The difference is in the smoke produced by the charcoal and the length of time foods spend on the grill. Foods like hamburgers, hot dogs and chicken don’t spend as much time as steaks, pork chops and potatoes. As a result, people are hard pressed to decipher a flavor difference in hot dogs (for example) cooked on either a charcoal or gas grill. Foods that cook longer are granted the opportunity to absorb the smoke and really deliver a distinct flavor punch. It’s possible to get some smoke with a gas grill by utilizing soaked woodchips, but some people argue that the smoke production is negligible. Regardless of the actual flavor difference between cooking on certain grills, many people simply prefer charcoal because its rustic roots help it feel more authentic.
Another common dilemma at the grill – to sauce, or not to sauce? Dempsey says he prefers a spice rub, and indeed the Fay’s flavor has become almost legendary across Illinois.
“We grill primarily pork chops and quarters of chicken - using only a powdered spice rub which we apply in batches of 35 in a tumbling drum to ‘massage’ it in. It then sits until we need it.”

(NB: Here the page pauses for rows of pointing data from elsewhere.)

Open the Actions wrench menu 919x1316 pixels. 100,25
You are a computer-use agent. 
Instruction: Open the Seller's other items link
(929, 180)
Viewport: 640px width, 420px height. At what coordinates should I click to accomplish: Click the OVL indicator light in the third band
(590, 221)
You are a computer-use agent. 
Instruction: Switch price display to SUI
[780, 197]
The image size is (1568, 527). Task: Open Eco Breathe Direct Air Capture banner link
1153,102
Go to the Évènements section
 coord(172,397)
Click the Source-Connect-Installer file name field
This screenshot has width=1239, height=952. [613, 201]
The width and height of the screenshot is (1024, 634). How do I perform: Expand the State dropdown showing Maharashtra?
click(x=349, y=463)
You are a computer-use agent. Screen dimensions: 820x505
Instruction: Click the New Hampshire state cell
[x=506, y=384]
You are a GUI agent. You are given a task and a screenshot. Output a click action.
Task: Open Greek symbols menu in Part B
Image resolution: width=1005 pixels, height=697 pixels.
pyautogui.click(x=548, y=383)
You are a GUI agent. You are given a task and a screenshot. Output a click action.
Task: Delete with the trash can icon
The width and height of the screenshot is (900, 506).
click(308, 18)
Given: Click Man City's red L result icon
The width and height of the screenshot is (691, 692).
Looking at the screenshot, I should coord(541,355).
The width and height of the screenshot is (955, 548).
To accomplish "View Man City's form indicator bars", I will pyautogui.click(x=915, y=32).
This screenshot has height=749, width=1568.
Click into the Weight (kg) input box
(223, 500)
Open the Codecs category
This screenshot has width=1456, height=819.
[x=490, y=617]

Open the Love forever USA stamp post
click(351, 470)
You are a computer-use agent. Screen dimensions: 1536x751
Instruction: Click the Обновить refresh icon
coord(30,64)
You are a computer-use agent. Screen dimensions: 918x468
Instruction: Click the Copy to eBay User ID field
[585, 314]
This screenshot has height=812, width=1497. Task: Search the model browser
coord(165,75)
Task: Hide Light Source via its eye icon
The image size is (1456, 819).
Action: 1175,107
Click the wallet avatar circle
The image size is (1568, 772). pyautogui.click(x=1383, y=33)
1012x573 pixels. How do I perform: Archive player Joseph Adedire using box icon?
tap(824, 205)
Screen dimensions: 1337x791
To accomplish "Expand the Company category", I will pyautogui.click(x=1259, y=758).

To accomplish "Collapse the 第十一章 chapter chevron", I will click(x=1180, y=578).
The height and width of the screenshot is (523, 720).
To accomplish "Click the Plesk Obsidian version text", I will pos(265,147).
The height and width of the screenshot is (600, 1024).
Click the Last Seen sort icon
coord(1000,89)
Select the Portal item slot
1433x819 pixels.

If you, like most folks, don’t have the tumbling drum out on the patio, don’t despair. The average griller can get similar results by placing the meat on a cookie sheet, sprinkling on the spice, and then rubbing it in gently on both sides.
“Let it sit while you build the fire and get the grill hot – 15 to 20 minutes,” he says. “The salt in the spice will pull some moisture from the meat and now appear as a juicy paste on the surface. Place the meat on the grill at medium heat. Warm each side twice for 30 seconds to move the flavor into the meat. Now you are ready to grill.
Dempsey recommends turning the meat every 3 to 5 minutes so keep the whole piece moist and delicious.
“If grill is too hot, or meat is not turned soon enough, the meat will dry out and be hard to eat,” he advises.
Dempsey weighed in on grilling vegetables, “The only vegies we grill are as kabobs. I drill a small hole in carrots and potatoes if they keep splitting.”
Now that your main course is cooking, it’s time to get started on the sides, and nothing meets with meat like kabobs. A fun way to cook many bite-sized pieces of vegetables all at once, a kabob allows you to skewer nearly anything you want: pineapple, onion, bell peppers, tomatoes, mushrooms and squash are some examples. They can be marinated and grilled just like meats.
Off the kabob, potatoes and green beans can be wrapped in tin foil packets with butter and herbs and set on the grill beside the meat. The seasonings will saturate the veggies and it will be a delicious side to more traditional grilled foods,” he says.